Начиная с 1999 года, 21-го марта по инициативе ЮНЕСКО повсеместно отмечают Всемирный день поэзии. «Поэзия может стать ответом на самые острые и глубокие духовные вопросы современного человека, но для этого необходимо привлечь к ней как можно более широкое общественное внимание», – так говорится в решении организации.
Каково же общественное предназначение поэта?
Недавно в издании «Сноб» вышел любопытный материал Александра Гарроса – плод беседы с популярной ныне поэтессой Верой Полозковой. Эта 26-летняя девушка, выступающая в известных клубах России (таких, как «16 тонн», «Cnina-Town-Café» в Москве), лауреат множества литературных премий, считает, что поэзия стала «дискредитированным ремеслом, прочно ассоциирующемся в массовом сознании со скучными, сильно пьющими занудами-невротиками». Кроме того, поэзия, по ее мнению, ничем от других ремесел не отличается и не является чем-то менее или более важным для общества. Потому Полозкова предлагает не сакрализировать поэзию.
То есть, если мы правильно поняли поэтессу, обращение общества к стихам совсем не обязательно. Но вспомним, что поэт – не тот, «кто рифмы плесть умеет и, перьями скрыпя, бумаги не жалеет». Поэт, по Бродскому, – это тот человек, который впадает в зависимость не просто от процесса написания стихотворения, а в зависимость от языка.

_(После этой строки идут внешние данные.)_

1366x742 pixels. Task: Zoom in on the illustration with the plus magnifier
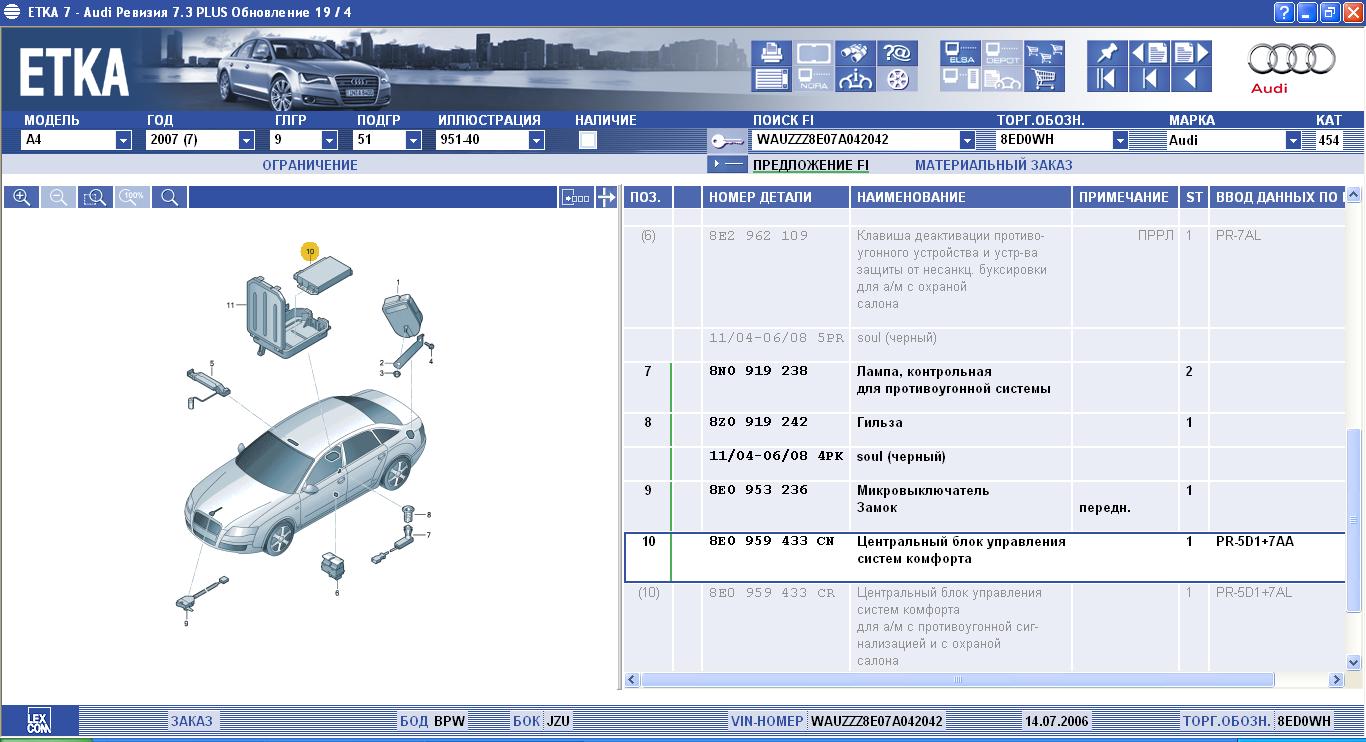21,198
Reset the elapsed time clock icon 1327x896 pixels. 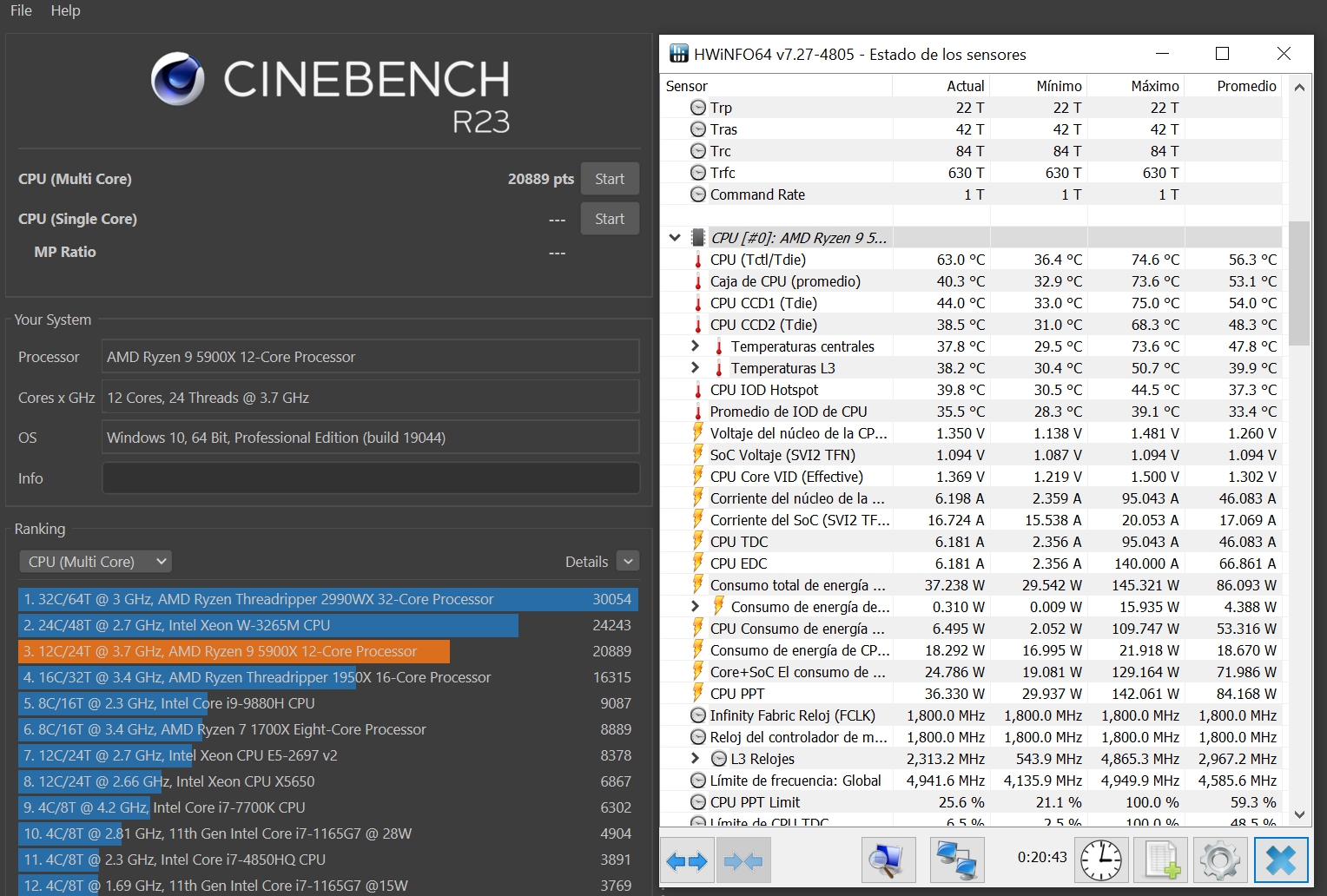[1100, 860]
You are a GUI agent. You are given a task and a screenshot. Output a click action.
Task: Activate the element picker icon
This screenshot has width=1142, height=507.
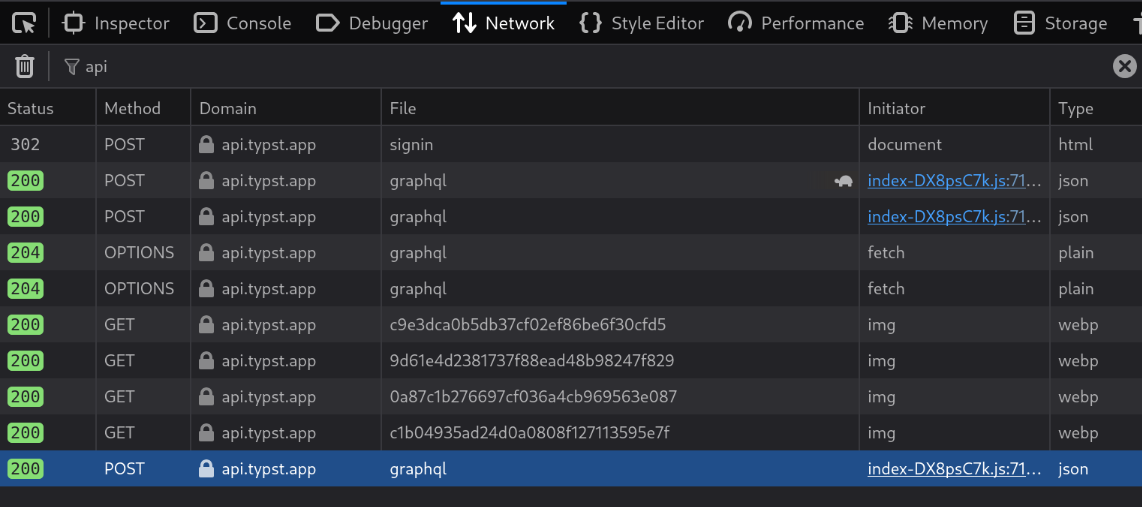pyautogui.click(x=25, y=23)
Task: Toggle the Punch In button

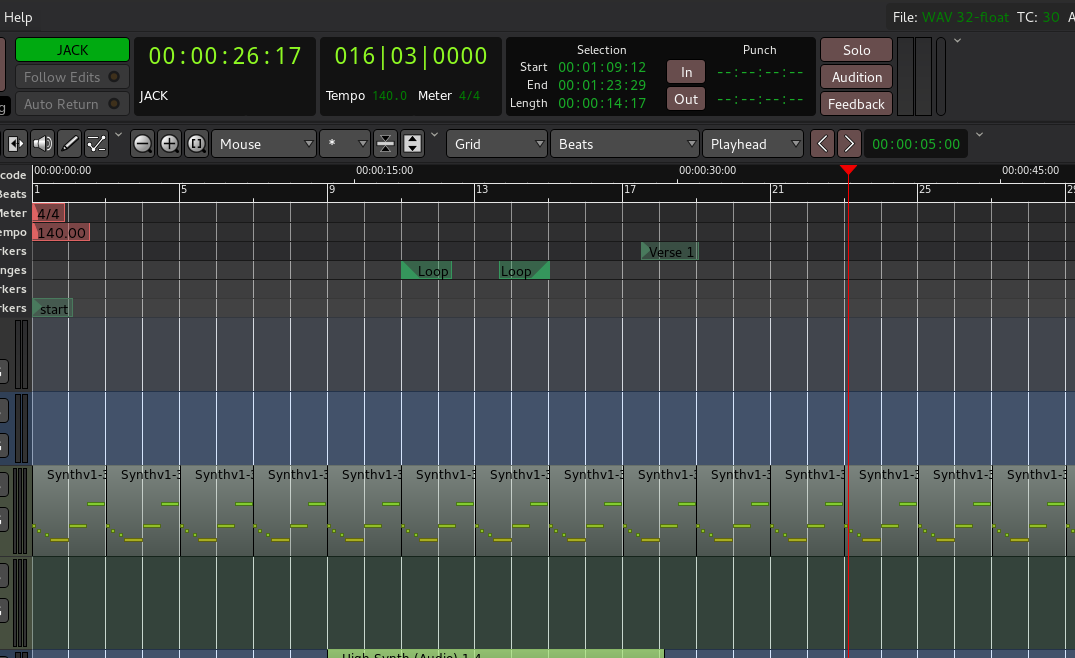Action: 686,72
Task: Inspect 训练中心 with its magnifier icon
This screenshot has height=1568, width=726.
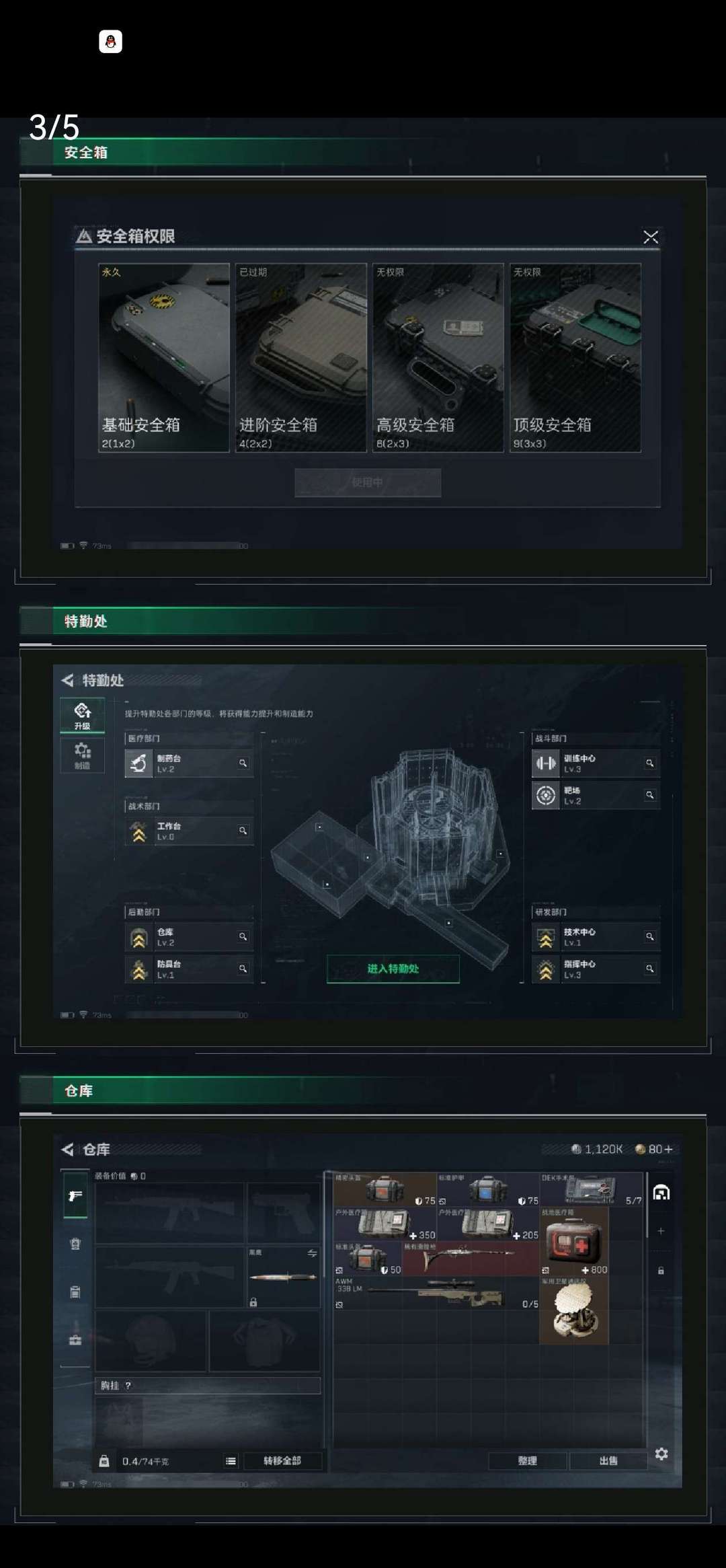Action: pyautogui.click(x=649, y=763)
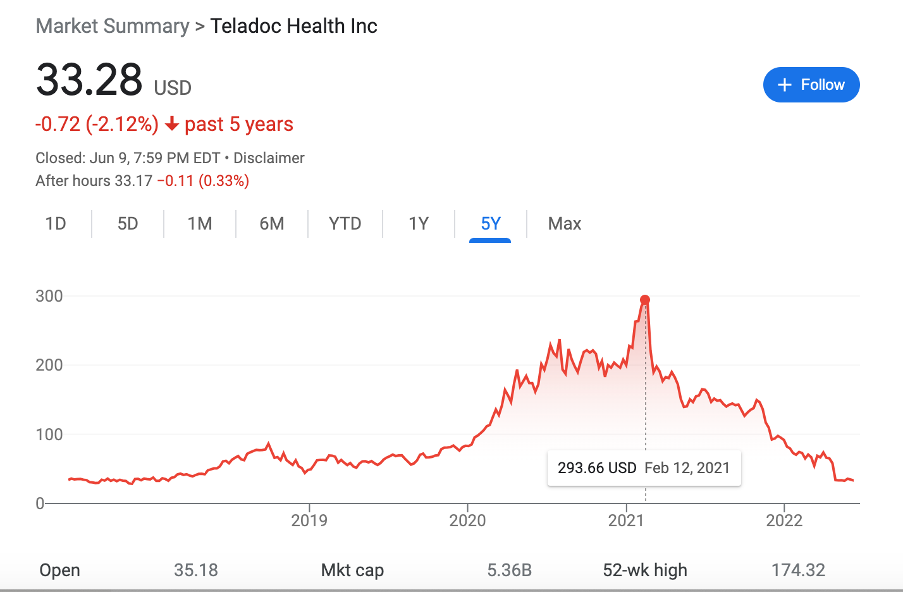Select the 1D time range tab
This screenshot has height=592, width=904.
[x=55, y=224]
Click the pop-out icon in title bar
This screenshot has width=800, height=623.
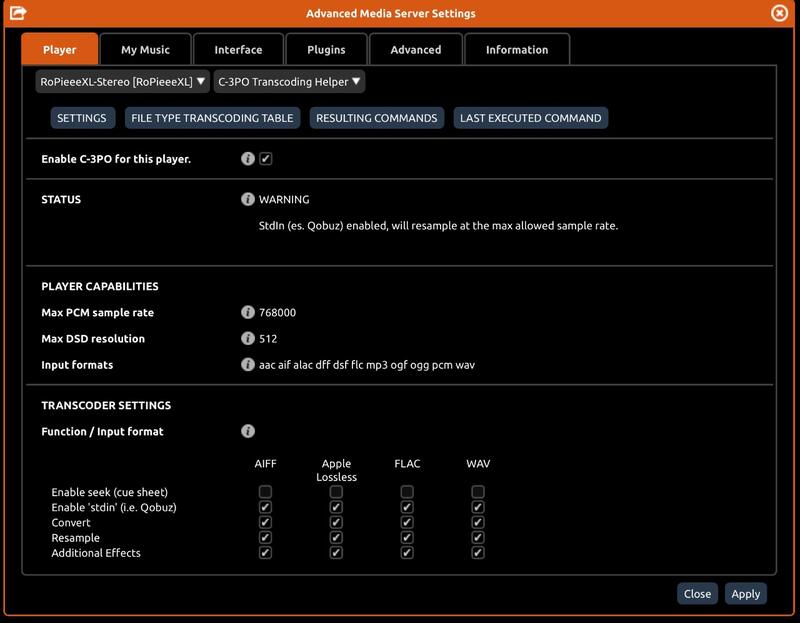pyautogui.click(x=17, y=13)
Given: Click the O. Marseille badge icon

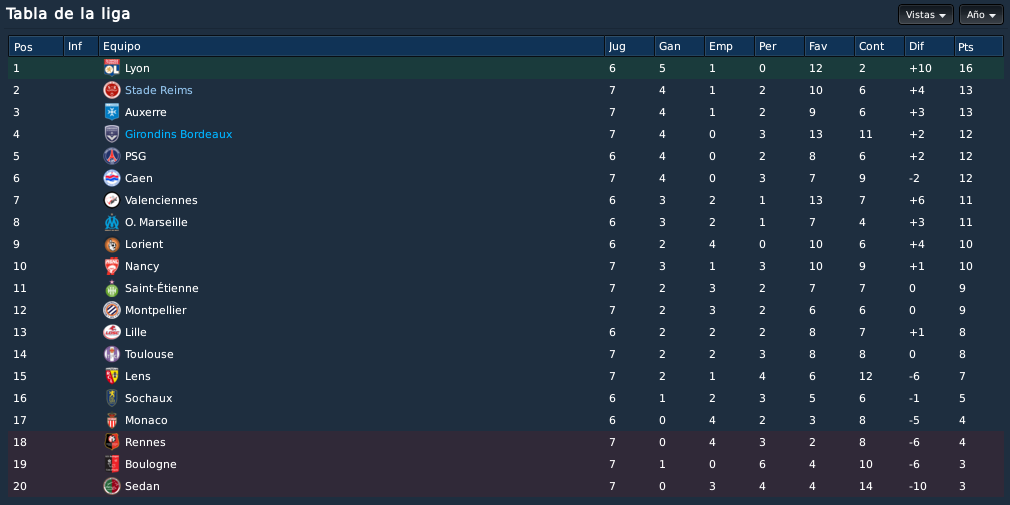Looking at the screenshot, I should click(112, 222).
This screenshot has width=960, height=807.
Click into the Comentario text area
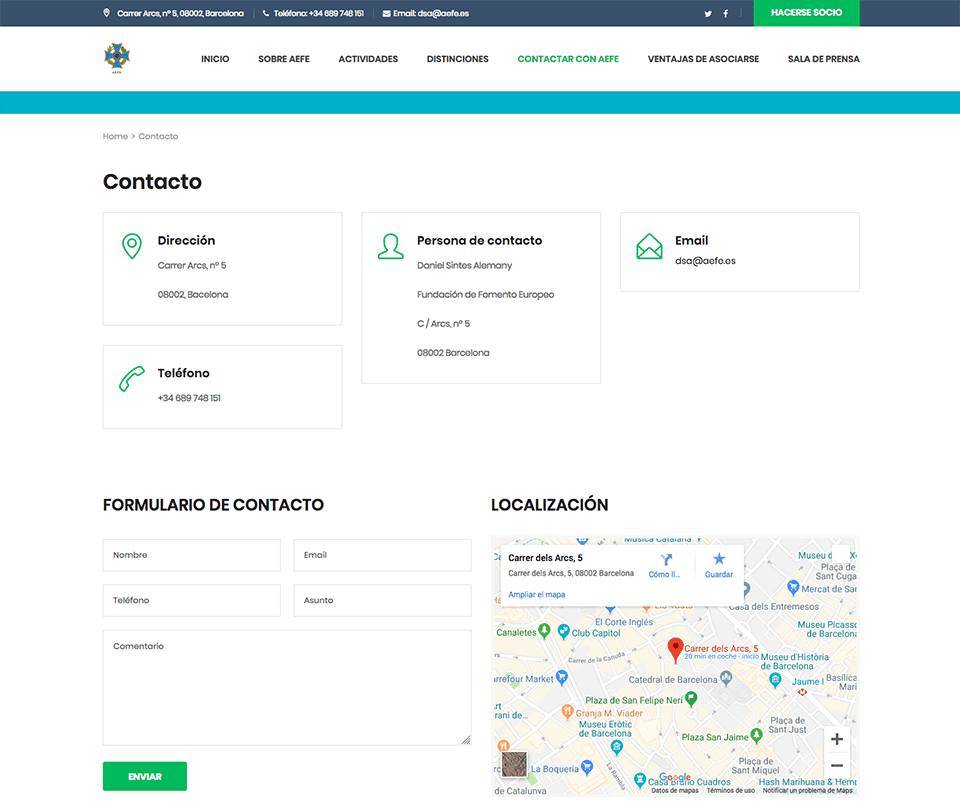(286, 687)
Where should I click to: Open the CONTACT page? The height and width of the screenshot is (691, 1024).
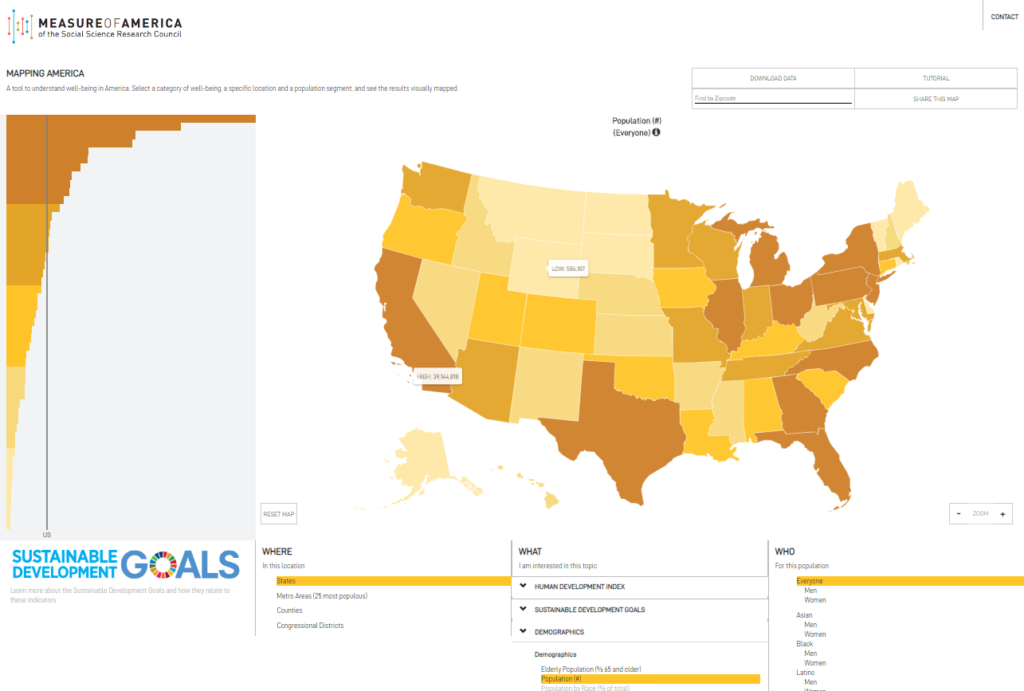coord(1003,16)
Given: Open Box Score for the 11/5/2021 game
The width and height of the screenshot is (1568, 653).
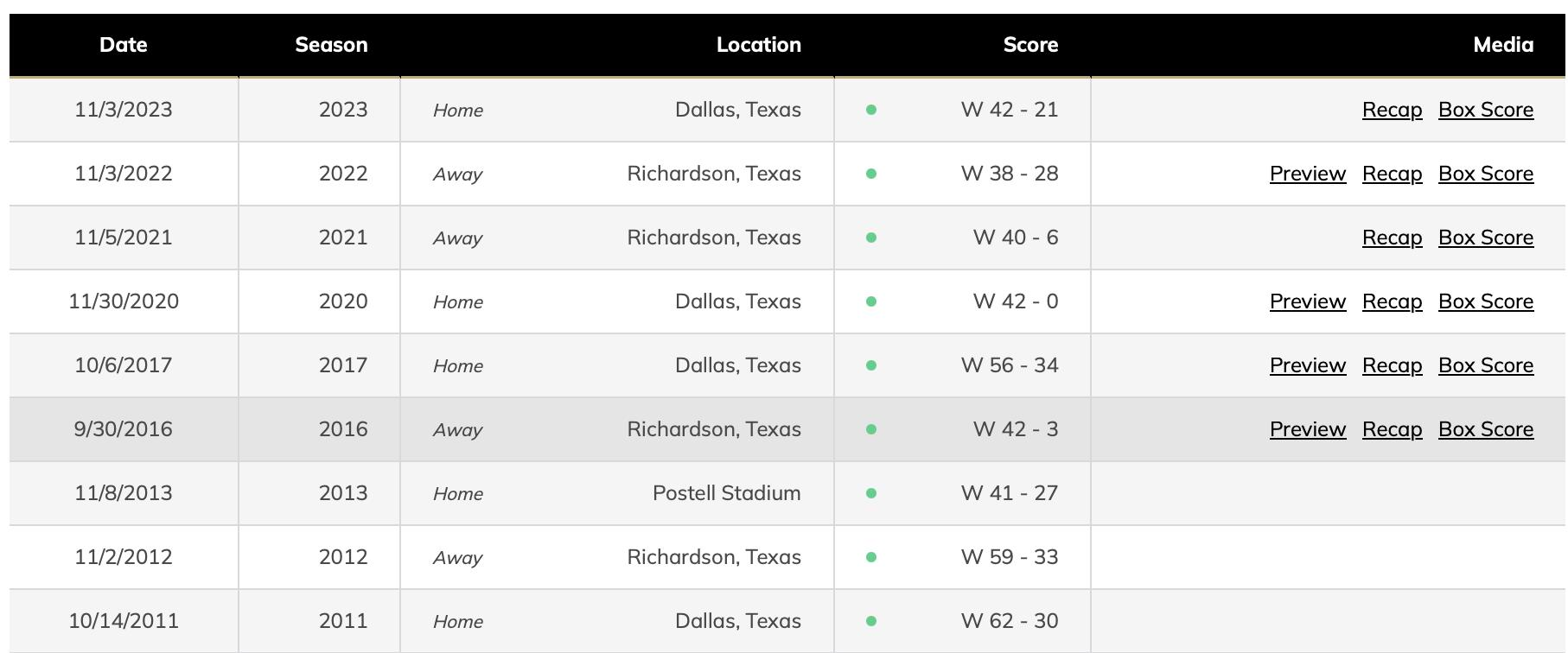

Если мы обратимся к творчеству, к публицистике поэтов Золотого и серебряного веков, то увидим, что в написании стихотворений, в них самих они видели нечто трансцендентное, мистическое. Вспомним Александра Пушкина:
«Но лишь божественный глагол
До слуха чуткого коснется,
Душа поэта встрепенется,
Как пробудившийся орел…»
«Что-то, кто-то в тебя вселяется, – находим в эссе «Состояние творчества» Марины Цветаевой. – Твоя рука исполнитель, не тебя, а того. Кто – он? То, что через тебя хочет быть». Какие бы причины ни побудили истинного поэта взяться за перо, он пишет то, что «скажет», «шепнет» ему язык. Иосиф Бродский заметил, что «поэт всегда знает, что то, что в просторечии именуется голосом Музы, есть на самом деле диктат языка; что не язык является его инструментом, а он средством языка к продолжению своего существования». Поэт познает не только себя, он познает язык, отправляется «в те сферы, откуда он взялся».
Марина Цветаева писала: «Не знал, что произнесет, а часто и что произносит. Не знал, пока не произнес, и забыл, как только произнес. Не одна из бесчисленных правд, а один из ее бесчисленных обликов, друг друга уничтожающих только при сопоставлении. Разовые аспекты правды. Просто – укол в сердце Вечности. Средство: сопоставление двух самых простых слов, ставших рядом именно так».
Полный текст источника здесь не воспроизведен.